Screenshot grounding data:
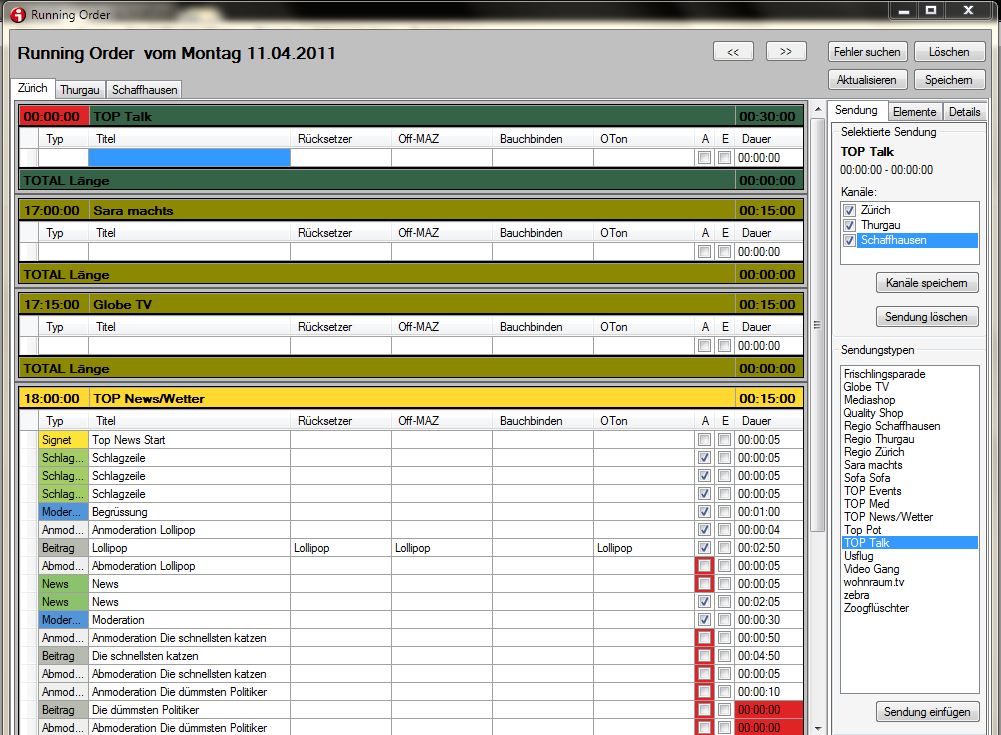Uncheck the Zürich channel checkbox
This screenshot has width=1001, height=735.
point(850,211)
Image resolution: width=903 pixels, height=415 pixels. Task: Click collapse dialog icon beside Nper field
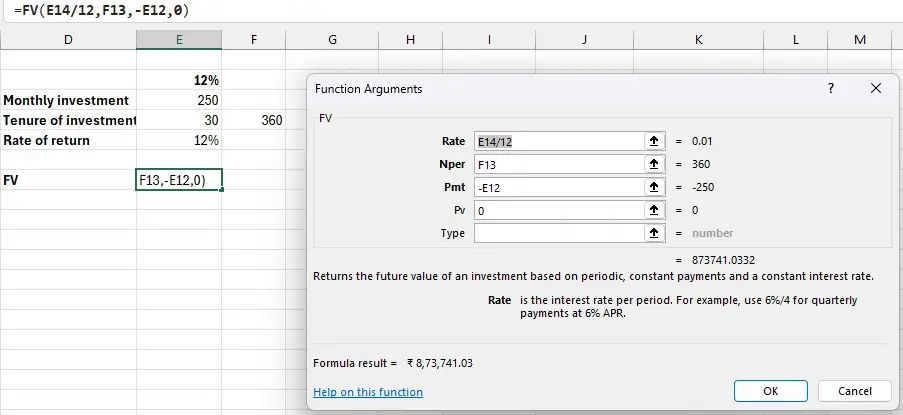coord(654,165)
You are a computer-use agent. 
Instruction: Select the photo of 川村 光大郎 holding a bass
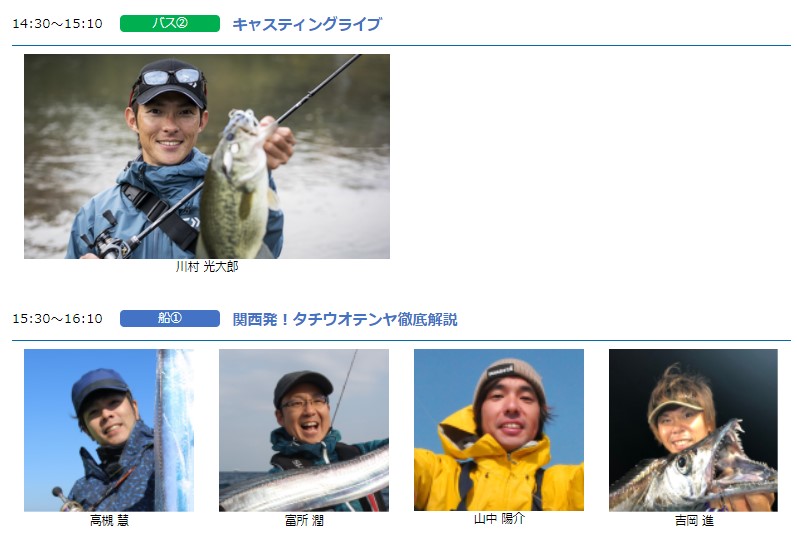tap(207, 157)
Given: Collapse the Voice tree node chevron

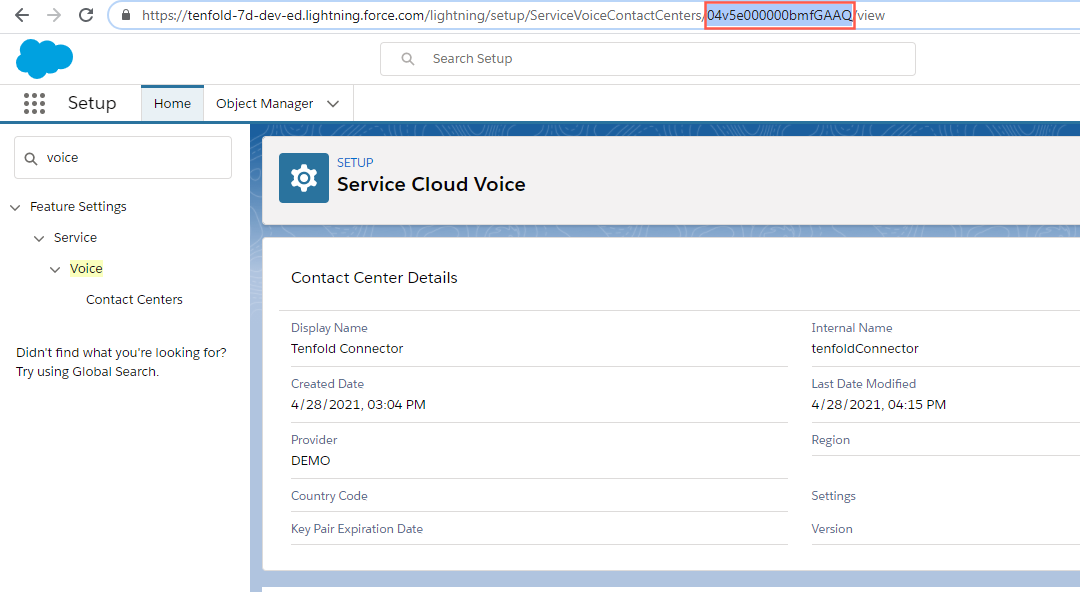Looking at the screenshot, I should (55, 270).
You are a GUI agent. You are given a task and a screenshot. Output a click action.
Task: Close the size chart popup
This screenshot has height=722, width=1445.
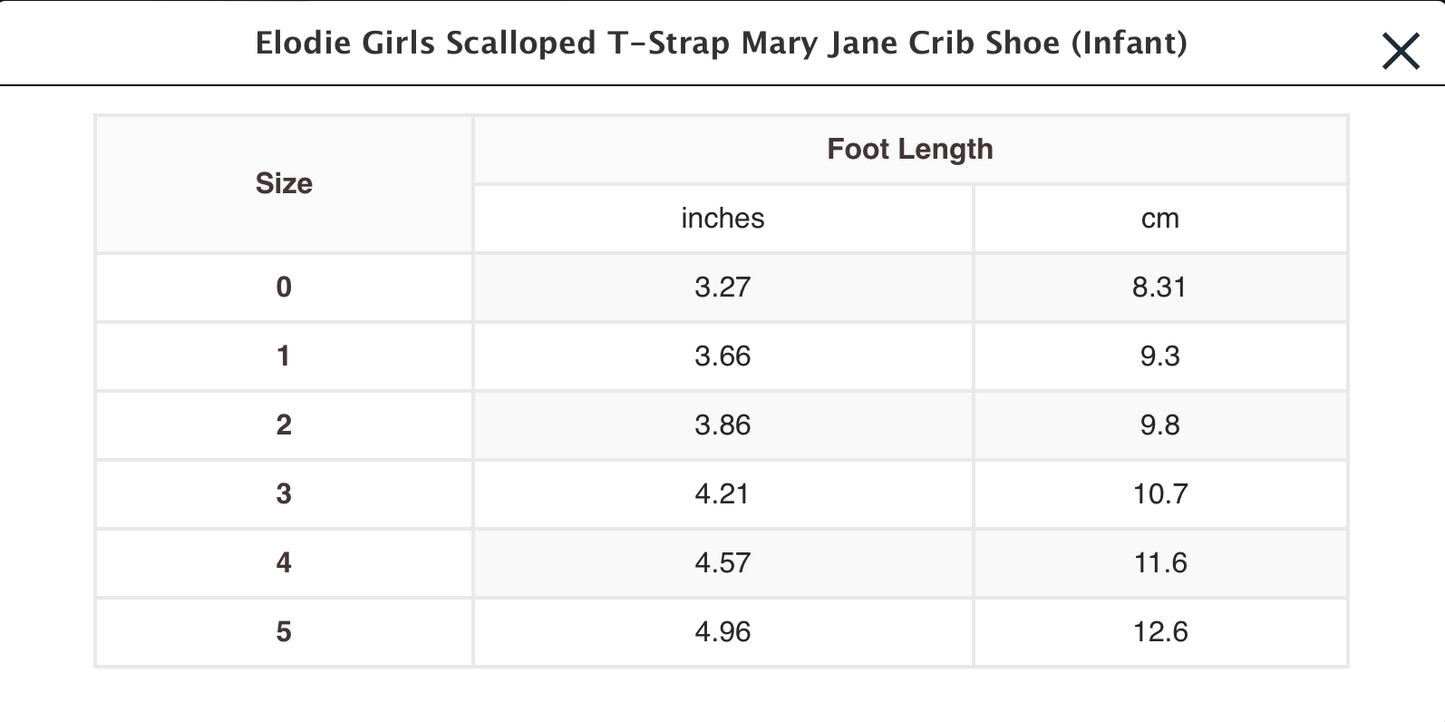pos(1400,51)
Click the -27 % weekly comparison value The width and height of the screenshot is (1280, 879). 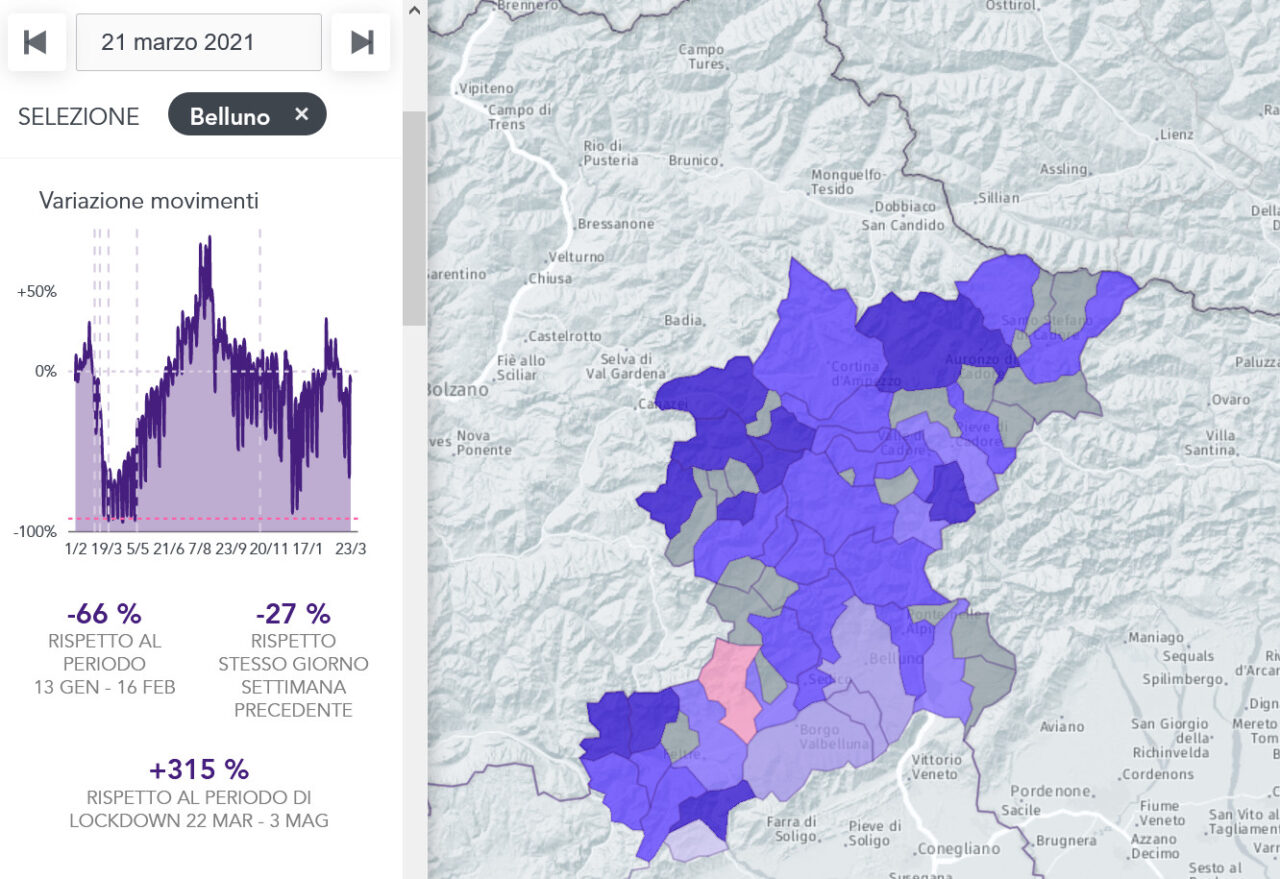click(292, 613)
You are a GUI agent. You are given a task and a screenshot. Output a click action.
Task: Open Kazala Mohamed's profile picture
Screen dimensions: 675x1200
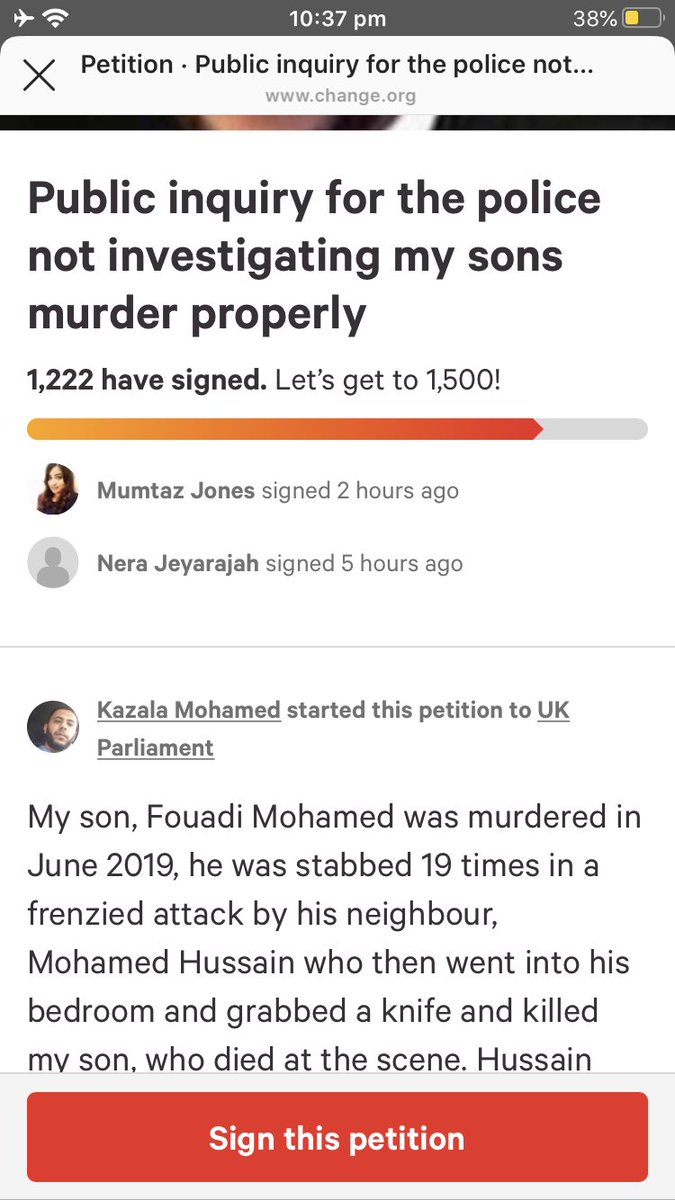point(53,726)
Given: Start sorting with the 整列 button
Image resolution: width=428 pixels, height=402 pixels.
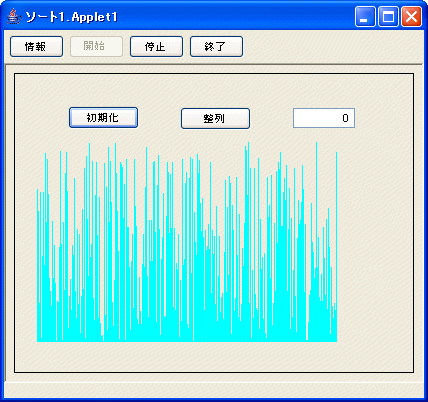Looking at the screenshot, I should point(215,118).
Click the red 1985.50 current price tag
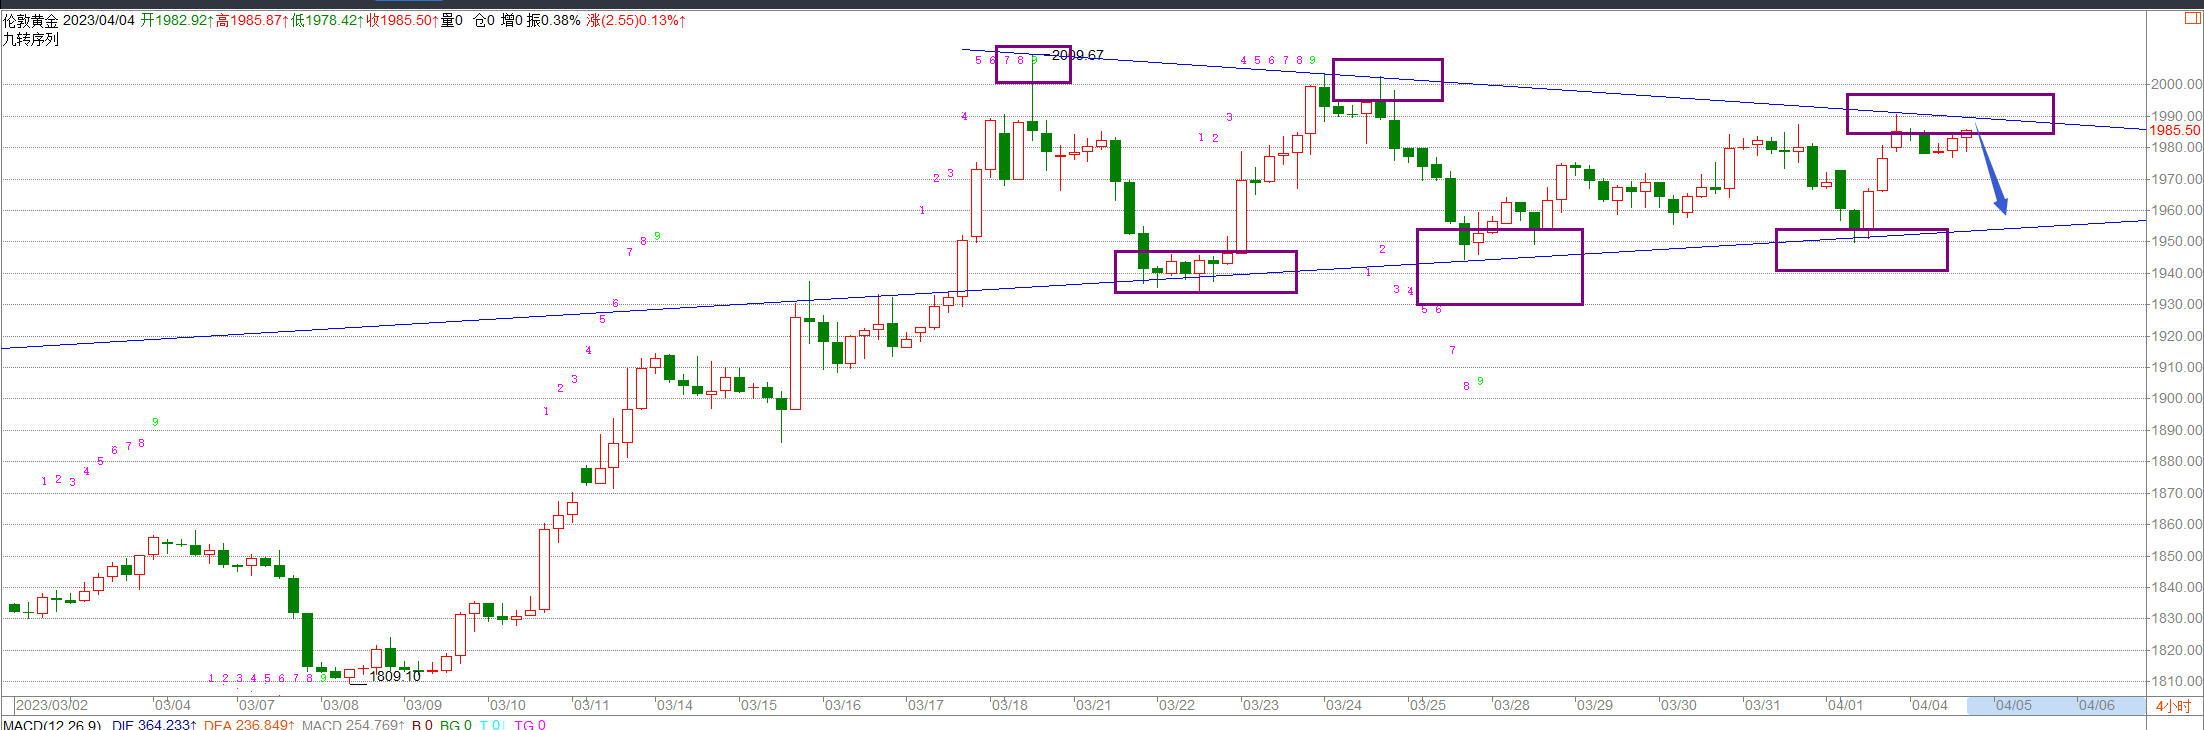 (x=2174, y=131)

Work required: Your answer must be an exact copy of the lines above, from the line that contains "Image resolution: width=428" through the final line, with no pictures in it.

Response to this task:
Image resolution: width=428 pixels, height=402 pixels.
Looking at the screenshot, I should point(215,118).
Click the red 1985.50 current price tag
 (x=2174, y=131)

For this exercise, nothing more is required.